2 Responses to “Why I Recommend Timothy Keller’s Counterfeit Gods with One Caveat”

  • Barb Knuckles:

    I haven’t read the book, but I’m around people who are strongly influenced by Tim Keller. I’d add a second caveat. I’m discovering that many who are influenced by this particular psychological framing of sin also tend to soften God’s injunction against other gods…not just psychological “gods”, but other gods. When anything can be an idol if it displaces God, then conversely, the idolatry of engagement with other gods through appropriated spiritual practices is no longer seen as forbidden outright by God; such practices are only idolatry if they displace God in some way. They are considered acceptable to God, or even as a general revelation and blessing from God if they are seen as spiritually beneficial. That is a dangerous shift, especially in a culture that is already spiritually eclectic and relativistic. Keller is popular in a milieu of people that are far more tuned into a psychologically based worldview instead of one that takes the unseen world (and its counterfeit gods) seriously.

  • Thanks, Barb. Since I haven’t read anything else by Keller, I don’t know whether he is guilty of softening God’s injunction against other gods. I wouldn’t think so. Your comment does raise two issues for me. First, it causes us to consider the absolute exclusivity of God’s call on our life. Since the Bible demands a total allegiance to God, going anywhere else for blessings would be displacing him from his rightful place and so would be idolatry. Second, your reminder concerning the inadequacy of a worldview that is psychologically based is apt, especially since you mention the unseen world.

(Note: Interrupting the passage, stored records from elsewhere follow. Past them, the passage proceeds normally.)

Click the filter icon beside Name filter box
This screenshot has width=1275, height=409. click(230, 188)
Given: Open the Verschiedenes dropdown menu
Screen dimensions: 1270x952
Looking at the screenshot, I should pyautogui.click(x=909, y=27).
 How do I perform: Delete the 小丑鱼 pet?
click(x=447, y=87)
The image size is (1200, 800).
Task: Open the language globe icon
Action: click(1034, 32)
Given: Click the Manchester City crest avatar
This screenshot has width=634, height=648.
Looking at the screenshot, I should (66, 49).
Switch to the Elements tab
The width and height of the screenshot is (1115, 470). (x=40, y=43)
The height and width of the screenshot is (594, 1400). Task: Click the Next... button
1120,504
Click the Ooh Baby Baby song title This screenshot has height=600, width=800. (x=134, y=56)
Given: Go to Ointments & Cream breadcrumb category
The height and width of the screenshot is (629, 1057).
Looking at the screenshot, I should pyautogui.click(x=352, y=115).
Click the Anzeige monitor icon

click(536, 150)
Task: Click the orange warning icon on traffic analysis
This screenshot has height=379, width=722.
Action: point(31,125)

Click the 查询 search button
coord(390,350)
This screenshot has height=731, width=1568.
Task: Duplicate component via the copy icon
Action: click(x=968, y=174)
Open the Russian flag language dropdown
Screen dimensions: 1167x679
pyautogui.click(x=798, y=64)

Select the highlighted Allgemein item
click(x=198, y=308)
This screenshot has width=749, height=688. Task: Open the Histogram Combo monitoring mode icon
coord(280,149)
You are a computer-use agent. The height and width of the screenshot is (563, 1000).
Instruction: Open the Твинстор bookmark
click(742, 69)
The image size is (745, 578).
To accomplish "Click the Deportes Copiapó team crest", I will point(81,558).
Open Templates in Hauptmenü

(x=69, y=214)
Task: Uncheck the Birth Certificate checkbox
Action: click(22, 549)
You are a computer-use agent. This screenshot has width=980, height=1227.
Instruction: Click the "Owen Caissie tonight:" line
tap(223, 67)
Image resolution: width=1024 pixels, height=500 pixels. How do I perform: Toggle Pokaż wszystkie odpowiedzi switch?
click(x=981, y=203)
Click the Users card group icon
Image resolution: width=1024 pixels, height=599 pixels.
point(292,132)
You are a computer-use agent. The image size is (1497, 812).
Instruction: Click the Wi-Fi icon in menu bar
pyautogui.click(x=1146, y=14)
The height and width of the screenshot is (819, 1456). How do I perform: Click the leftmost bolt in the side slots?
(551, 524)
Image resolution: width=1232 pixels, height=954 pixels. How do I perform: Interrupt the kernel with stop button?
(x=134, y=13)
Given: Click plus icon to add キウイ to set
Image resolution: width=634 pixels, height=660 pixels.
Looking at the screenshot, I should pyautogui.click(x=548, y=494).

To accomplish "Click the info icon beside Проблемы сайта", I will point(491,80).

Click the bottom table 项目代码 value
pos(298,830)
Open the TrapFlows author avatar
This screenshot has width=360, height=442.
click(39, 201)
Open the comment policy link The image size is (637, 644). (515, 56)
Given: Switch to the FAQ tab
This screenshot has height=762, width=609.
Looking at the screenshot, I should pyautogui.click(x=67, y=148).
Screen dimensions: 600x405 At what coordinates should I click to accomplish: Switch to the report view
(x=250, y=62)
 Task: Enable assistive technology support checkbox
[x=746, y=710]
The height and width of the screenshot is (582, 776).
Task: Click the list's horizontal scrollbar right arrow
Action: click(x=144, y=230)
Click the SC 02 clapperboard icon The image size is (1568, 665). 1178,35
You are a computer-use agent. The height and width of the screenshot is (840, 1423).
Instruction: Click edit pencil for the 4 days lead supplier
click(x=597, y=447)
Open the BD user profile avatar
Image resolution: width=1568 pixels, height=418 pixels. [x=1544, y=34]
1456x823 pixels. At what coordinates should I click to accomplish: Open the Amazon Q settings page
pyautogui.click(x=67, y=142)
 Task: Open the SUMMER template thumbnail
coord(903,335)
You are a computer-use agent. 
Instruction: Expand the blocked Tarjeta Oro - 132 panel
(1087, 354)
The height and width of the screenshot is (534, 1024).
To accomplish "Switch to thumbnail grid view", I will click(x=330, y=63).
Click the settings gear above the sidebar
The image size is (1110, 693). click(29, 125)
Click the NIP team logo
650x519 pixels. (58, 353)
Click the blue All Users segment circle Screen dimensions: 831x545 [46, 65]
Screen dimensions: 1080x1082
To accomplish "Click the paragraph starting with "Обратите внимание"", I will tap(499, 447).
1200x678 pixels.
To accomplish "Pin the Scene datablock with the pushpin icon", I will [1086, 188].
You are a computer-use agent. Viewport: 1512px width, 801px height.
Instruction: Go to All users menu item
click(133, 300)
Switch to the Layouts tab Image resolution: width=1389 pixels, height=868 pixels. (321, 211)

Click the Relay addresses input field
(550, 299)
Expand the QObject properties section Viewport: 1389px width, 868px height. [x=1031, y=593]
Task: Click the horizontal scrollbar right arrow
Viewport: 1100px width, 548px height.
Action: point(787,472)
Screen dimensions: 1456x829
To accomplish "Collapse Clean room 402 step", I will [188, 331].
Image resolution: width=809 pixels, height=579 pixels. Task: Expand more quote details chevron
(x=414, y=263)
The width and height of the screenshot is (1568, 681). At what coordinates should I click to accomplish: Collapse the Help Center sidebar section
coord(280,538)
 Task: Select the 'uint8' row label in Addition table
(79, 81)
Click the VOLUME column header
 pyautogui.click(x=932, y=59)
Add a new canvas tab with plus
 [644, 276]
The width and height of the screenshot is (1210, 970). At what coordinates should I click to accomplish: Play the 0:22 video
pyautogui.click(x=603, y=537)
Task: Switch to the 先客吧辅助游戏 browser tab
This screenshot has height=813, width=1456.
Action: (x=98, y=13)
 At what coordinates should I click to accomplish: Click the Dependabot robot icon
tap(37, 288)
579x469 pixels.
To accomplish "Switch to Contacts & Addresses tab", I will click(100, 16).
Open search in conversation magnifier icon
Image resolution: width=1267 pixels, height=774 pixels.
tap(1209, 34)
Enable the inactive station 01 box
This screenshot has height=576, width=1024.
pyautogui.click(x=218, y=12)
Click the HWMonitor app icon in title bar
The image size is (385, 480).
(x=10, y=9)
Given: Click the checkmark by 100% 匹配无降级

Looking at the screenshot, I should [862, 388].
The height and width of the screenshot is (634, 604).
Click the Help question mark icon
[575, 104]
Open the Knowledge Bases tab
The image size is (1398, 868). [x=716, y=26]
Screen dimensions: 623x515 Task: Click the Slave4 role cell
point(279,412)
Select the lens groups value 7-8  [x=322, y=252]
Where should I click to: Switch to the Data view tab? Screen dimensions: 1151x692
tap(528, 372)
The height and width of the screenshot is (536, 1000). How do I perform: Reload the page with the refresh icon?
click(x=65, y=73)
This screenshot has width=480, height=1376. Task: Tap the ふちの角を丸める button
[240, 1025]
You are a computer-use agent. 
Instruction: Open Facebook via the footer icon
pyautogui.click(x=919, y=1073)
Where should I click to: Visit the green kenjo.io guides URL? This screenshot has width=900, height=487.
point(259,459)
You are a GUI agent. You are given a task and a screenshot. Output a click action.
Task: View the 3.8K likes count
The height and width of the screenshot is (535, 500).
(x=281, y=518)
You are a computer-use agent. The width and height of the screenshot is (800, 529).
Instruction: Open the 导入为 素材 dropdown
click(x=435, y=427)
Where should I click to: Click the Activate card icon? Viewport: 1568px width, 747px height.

We need to remember that idolatry or false religious practices bring us into contact with the spiritual forces of darkness. I hadn’t thought of that very important point. I don’t think Keller highlights it either, but I’ve returned the book to the library so I can’t say! I do believe that he writes about Satan’s temptation of Jesus. I would still say that Counterfeit Gods is worthwhile reading and helped me spiritually as well as intellectually.